— START OF Source data —

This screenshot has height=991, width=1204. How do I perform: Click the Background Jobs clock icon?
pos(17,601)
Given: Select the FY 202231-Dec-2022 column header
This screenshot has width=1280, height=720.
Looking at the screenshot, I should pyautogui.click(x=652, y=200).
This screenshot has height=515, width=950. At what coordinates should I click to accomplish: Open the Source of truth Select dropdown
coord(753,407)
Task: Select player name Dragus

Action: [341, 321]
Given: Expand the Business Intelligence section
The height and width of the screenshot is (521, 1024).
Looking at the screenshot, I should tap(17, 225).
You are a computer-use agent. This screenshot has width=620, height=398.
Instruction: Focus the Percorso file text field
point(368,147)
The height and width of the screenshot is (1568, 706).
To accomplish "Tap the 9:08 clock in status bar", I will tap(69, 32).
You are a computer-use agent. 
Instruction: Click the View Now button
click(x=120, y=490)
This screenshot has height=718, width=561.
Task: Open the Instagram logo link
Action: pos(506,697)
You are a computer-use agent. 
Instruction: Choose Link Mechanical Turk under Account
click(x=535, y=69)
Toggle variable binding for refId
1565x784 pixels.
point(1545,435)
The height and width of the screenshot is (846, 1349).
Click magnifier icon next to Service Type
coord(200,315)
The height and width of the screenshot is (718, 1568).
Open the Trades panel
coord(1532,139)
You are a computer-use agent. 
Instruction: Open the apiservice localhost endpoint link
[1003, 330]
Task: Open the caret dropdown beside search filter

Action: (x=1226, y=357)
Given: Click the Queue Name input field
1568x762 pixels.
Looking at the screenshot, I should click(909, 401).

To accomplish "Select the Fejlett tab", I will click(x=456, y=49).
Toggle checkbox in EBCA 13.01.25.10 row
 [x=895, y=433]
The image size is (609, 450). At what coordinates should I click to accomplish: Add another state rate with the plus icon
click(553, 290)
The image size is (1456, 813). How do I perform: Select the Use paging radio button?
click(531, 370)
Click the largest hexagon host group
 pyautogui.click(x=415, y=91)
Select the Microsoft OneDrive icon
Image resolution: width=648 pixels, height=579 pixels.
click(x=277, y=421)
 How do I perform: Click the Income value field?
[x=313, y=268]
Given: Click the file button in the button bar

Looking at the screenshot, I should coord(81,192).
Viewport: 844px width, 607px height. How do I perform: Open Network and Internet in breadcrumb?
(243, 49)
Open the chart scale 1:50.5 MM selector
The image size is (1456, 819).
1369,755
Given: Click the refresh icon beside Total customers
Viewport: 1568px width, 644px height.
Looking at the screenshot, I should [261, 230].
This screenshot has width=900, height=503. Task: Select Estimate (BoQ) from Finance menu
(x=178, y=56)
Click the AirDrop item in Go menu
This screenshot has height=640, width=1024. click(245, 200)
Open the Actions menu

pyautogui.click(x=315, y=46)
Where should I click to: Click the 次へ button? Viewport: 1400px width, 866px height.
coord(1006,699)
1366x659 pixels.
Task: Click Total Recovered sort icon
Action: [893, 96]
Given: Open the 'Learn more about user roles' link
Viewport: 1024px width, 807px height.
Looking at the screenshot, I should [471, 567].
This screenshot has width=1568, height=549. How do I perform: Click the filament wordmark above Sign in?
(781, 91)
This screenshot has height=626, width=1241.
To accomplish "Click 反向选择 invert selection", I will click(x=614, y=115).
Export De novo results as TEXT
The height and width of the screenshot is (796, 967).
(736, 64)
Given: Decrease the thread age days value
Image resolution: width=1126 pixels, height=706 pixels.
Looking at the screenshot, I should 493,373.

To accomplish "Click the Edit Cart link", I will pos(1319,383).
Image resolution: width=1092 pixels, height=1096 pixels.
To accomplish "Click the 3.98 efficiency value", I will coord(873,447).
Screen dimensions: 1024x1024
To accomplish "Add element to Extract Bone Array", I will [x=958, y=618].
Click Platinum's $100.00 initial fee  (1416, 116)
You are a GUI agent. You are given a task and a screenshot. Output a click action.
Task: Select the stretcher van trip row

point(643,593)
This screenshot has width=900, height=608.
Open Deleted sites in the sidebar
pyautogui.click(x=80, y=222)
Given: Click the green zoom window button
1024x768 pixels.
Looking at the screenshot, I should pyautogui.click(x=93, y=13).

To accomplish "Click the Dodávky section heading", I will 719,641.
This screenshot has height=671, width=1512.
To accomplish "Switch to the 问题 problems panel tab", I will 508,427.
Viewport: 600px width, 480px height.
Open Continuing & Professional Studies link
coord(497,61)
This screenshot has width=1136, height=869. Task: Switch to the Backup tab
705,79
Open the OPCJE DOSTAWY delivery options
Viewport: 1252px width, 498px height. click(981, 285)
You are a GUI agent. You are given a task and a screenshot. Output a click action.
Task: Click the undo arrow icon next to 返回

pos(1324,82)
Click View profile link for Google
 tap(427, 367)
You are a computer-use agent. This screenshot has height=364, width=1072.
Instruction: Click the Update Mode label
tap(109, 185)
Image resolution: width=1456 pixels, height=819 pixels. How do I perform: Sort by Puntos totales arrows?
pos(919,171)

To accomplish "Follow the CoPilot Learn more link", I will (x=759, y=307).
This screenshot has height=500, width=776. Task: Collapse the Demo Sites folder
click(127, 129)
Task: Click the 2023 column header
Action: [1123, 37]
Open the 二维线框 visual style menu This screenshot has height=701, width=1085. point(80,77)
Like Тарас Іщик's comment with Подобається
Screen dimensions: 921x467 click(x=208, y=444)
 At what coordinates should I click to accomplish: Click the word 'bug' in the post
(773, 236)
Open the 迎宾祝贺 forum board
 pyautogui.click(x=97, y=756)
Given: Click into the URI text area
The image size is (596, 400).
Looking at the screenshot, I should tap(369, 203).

— END OF Source data —

Reproduce every one of the records above verbatim, line for line.

- Result of this exercise
This screenshot has height=991, width=1204. How do I perform: Click the Background Jobs clock icon?
pos(17,601)
Given: Select the FY 202231-Dec-2022 column header
This screenshot has width=1280, height=720.
Looking at the screenshot, I should pyautogui.click(x=652, y=200).
This screenshot has height=515, width=950. At what coordinates should I click to accomplish: Open the Source of truth Select dropdown
coord(753,407)
Task: Select player name Dragus

Action: [341, 321]
Given: Expand the Business Intelligence section
The height and width of the screenshot is (521, 1024).
Looking at the screenshot, I should tap(17, 225).
You are a computer-use agent. This screenshot has width=620, height=398.
Instruction: Focus the Percorso file text field
point(368,147)
The height and width of the screenshot is (1568, 706).
To accomplish "Tap the 9:08 clock in status bar", I will tap(69, 32).
You are a computer-use agent. 
Instruction: Click the View Now button
click(x=120, y=490)
This screenshot has height=718, width=561.
Task: Open the Instagram logo link
Action: pos(506,697)
You are a computer-use agent. 
Instruction: Choose Link Mechanical Turk under Account
click(x=535, y=69)
Toggle variable binding for refId
1565x784 pixels.
point(1545,435)
The height and width of the screenshot is (846, 1349).
Click magnifier icon next to Service Type
coord(200,315)
The height and width of the screenshot is (718, 1568).
Open the Trades panel
coord(1532,139)
You are a computer-use agent. 
Instruction: Open the apiservice localhost endpoint link
[1003, 330]
Task: Open the caret dropdown beside search filter

Action: (x=1226, y=357)
Given: Click the Queue Name input field
1568x762 pixels.
Looking at the screenshot, I should click(909, 401).

To accomplish "Select the Fejlett tab", I will click(x=456, y=49).
Toggle checkbox in EBCA 13.01.25.10 row
 [x=895, y=433]
The image size is (609, 450). At what coordinates should I click to accomplish: Add another state rate with the plus icon
click(553, 290)
The image size is (1456, 813). How do I perform: Select the Use paging radio button?
click(531, 370)
Click the largest hexagon host group
 pyautogui.click(x=415, y=91)
Select the Microsoft OneDrive icon
Image resolution: width=648 pixels, height=579 pixels.
click(x=277, y=421)
 How do I perform: Click the Income value field?
[x=313, y=268]
Given: Click the file button in the button bar

Looking at the screenshot, I should coord(81,192).
Viewport: 844px width, 607px height. How do I perform: Open Network and Internet in breadcrumb?
(243, 49)
Open the chart scale 1:50.5 MM selector
The image size is (1456, 819).
1369,755
Given: Click the refresh icon beside Total customers
Viewport: 1568px width, 644px height.
Looking at the screenshot, I should [261, 230].
This screenshot has width=900, height=503. Task: Select Estimate (BoQ) from Finance menu
(x=178, y=56)
Click the AirDrop item in Go menu
This screenshot has height=640, width=1024. click(245, 200)
Open the Actions menu

pyautogui.click(x=315, y=46)
Where should I click to: Click the 次へ button? Viewport: 1400px width, 866px height.
coord(1006,699)
1366x659 pixels.
Task: Click Total Recovered sort icon
Action: [893, 96]
Given: Open the 'Learn more about user roles' link
Viewport: 1024px width, 807px height.
Looking at the screenshot, I should [471, 567].
This screenshot has width=1568, height=549. How do I perform: Click the filament wordmark above Sign in?
(781, 91)
This screenshot has height=626, width=1241.
To accomplish "Click 反向选择 invert selection", I will click(x=614, y=115).
Export De novo results as TEXT
The height and width of the screenshot is (796, 967).
(736, 64)
Given: Decrease the thread age days value
Image resolution: width=1126 pixels, height=706 pixels.
Looking at the screenshot, I should 493,373.

To accomplish "Click the Edit Cart link", I will pos(1319,383).
Image resolution: width=1092 pixels, height=1096 pixels.
To accomplish "Click the 3.98 efficiency value", I will coord(873,447).
Screen dimensions: 1024x1024
To accomplish "Add element to Extract Bone Array", I will [x=958, y=618].
Click Platinum's $100.00 initial fee  (1416, 116)
You are a GUI agent. You are given a task and a screenshot. Output a click action.
Task: Select the stretcher van trip row

point(643,593)
This screenshot has width=900, height=608.
Open Deleted sites in the sidebar
pyautogui.click(x=80, y=222)
Given: Click the green zoom window button
1024x768 pixels.
Looking at the screenshot, I should pyautogui.click(x=93, y=13).

To accomplish "Click the Dodávky section heading", I will 719,641.
This screenshot has height=671, width=1512.
To accomplish "Switch to the 问题 problems panel tab", I will 508,427.
Viewport: 600px width, 480px height.
Open Continuing & Professional Studies link
coord(497,61)
This screenshot has width=1136, height=869. Task: Switch to the Backup tab
705,79
Open the OPCJE DOSTAWY delivery options
Viewport: 1252px width, 498px height. click(981, 285)
You are a GUI agent. You are given a task and a screenshot. Output a click action.
Task: Click the undo arrow icon next to 返回

pos(1324,82)
Click View profile link for Google
 tap(427, 367)
You are a computer-use agent. This screenshot has height=364, width=1072.
Instruction: Click the Update Mode label
tap(109, 185)
Image resolution: width=1456 pixels, height=819 pixels. How do I perform: Sort by Puntos totales arrows?
pos(919,171)

To accomplish "Follow the CoPilot Learn more link", I will (x=759, y=307).
This screenshot has height=500, width=776. Task: Collapse the Demo Sites folder
click(127, 129)
Task: Click the 2023 column header
Action: [1123, 37]
Open the 二维线框 visual style menu This screenshot has height=701, width=1085. point(80,77)
Like Тарас Іщик's comment with Подобається
Screen dimensions: 921x467 click(x=208, y=444)
 At what coordinates should I click to accomplish: Click the word 'bug' in the post
(773, 236)
Open the 迎宾祝贺 forum board
 pyautogui.click(x=97, y=756)
Given: Click into the URI text area
The image size is (596, 400).
Looking at the screenshot, I should tap(369, 203).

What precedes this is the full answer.